**SOURCE EXCERPT:**

Welcome to the Community!

I don’t know if you saw my response on your tweet (from @Auth0Community), but I submitted a request for this to the team who handles the blog. I’ll add this thread to the request if there are any questions from them.

Thanks!
Dan

Hey @dan.woda is there an update to this? Even if not for a “fix” (documentation update), but at least when you think someone will take a look at it. So at least we can plan around it.

Thanks.

Juan

Hi @jdelgado, we are having some back and forth on it, should have an update shortly. Thanks for your patience! In the meantime, have you looked at the repo mentioned in this thread?

Thanks Dan.

Yeah, looked at both the repo and the code in that Github issue and neither worked for us. The implementation is very different too.

After getting a valid response from the auth URL one uses cookies, the other one localStorage. One decodes the token before saving it, the other forces a call to (presumably the callback URL?) with code and state like so: /?code=test-code&state=${stateId}.

Thanks.

@jdelgado,

Here is the update I got from our team who creates this content:

We are collaborating with Cypress on new guidance but we don’t have an ETA yet.

Thanks Dan.

**SUPPLIED ENTRIES:**
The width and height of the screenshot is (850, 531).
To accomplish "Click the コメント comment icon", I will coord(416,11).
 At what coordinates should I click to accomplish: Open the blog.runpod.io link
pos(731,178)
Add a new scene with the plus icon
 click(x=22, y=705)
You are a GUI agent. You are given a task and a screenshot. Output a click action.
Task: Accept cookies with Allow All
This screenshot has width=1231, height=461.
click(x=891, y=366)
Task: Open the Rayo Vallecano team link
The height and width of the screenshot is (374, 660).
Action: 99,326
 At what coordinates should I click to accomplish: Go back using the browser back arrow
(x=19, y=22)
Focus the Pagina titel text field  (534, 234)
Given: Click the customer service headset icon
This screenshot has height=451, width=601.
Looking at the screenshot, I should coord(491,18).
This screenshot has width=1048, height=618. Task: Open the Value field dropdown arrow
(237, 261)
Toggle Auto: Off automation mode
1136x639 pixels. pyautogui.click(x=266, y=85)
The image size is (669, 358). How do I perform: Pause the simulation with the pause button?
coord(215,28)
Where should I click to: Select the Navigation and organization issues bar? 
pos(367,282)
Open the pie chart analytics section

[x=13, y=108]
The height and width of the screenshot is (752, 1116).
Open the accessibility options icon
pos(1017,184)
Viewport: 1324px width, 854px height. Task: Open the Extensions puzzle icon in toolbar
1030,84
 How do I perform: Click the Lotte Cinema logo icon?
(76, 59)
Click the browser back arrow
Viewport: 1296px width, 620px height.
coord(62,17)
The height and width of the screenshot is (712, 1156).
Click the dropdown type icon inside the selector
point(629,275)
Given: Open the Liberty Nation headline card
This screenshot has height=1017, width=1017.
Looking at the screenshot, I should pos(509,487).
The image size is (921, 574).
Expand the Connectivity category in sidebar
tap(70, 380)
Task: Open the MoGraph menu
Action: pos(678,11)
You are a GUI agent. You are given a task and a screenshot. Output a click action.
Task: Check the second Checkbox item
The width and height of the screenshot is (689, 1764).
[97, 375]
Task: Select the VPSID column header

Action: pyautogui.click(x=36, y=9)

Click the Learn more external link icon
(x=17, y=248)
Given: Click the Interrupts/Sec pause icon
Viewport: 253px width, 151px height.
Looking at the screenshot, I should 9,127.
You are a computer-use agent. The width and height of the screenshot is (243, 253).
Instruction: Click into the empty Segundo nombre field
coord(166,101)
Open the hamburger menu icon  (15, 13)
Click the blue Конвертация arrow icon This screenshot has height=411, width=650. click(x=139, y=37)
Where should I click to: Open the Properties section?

**GIVEN TASK 1:** Rewrite the passage of the Auth0 community thread starting at "Hey @dan.woda is" and ending at "in this thread?", replacing "repo" with "repository".
**GIVEN TASK 2:** Extend the Auth0 community thread past its final line with a few more forum replies.

**EXPECTED ANSWER 1:**
Hey @dan.woda is there an update to this? Even if not for a “fix” (documentation update), but at least when you think someone will take a look at it. So at least we can plan around it.

Thanks.

Juan

Hi @jdelgado, we are having some back and forth on it, should have an update shortly. Thanks for your patience! In the meantime, have you looked at the repository mentioned in this thread?

**EXPECTED ANSWER 2:**
I’m really happy that you are working with the Cypress team (truly!) but I don’t think this has to do with them. My feeling is that you’d have the same issue with any other driver / automation tool.

For me the issue is not having clear documentation about the SPA’s SDK expectations when coming back from the API call (cookie vs local storage, what to store in them, what URLs need to be called…).

Thanks,

Juan

If this is a documentation problem then I can suggest an update fairly quickly.

Can you elaborate on this? We have documented the storage options here. Are you saying its not clear where the tokens are stored?

No, I’m not saying that.

I’m saying it’s not clear a) what to store (regardless of cookies vs local storage) and b) what URLs to call and with which parameters, if any.

To be specific, neither the code in this Github comment nor this repo work or match what I see in my local environment.

The code in the Github repo comes closer but:

  • The key for the local storage proposed differs from the one I see being set by the SPA SDK in my app under test.
  • What the SPA SDK puts inside local storage has way more information than what the code in that Github comment proposes. If some of that extra information is optional, I don’t know.
  • Still not clear to me whether after setting the correct local storage object I can redirect anywhere in my app that requires credentials OR should I hit a specific local URL (and if so, with which parameters).

Thanks,

J

1 Like

Thanks for elaborating. Hopefully this info will be useful when they address the blog post.

As for right now, our team knows this is something that needs updated in our blogs/docs and are actively working on it.

Your best avenue is probably either the repo issue about it, or the other topic I linked where the user was able to get a solution. I’ll leave this thread open in case anyone has some input.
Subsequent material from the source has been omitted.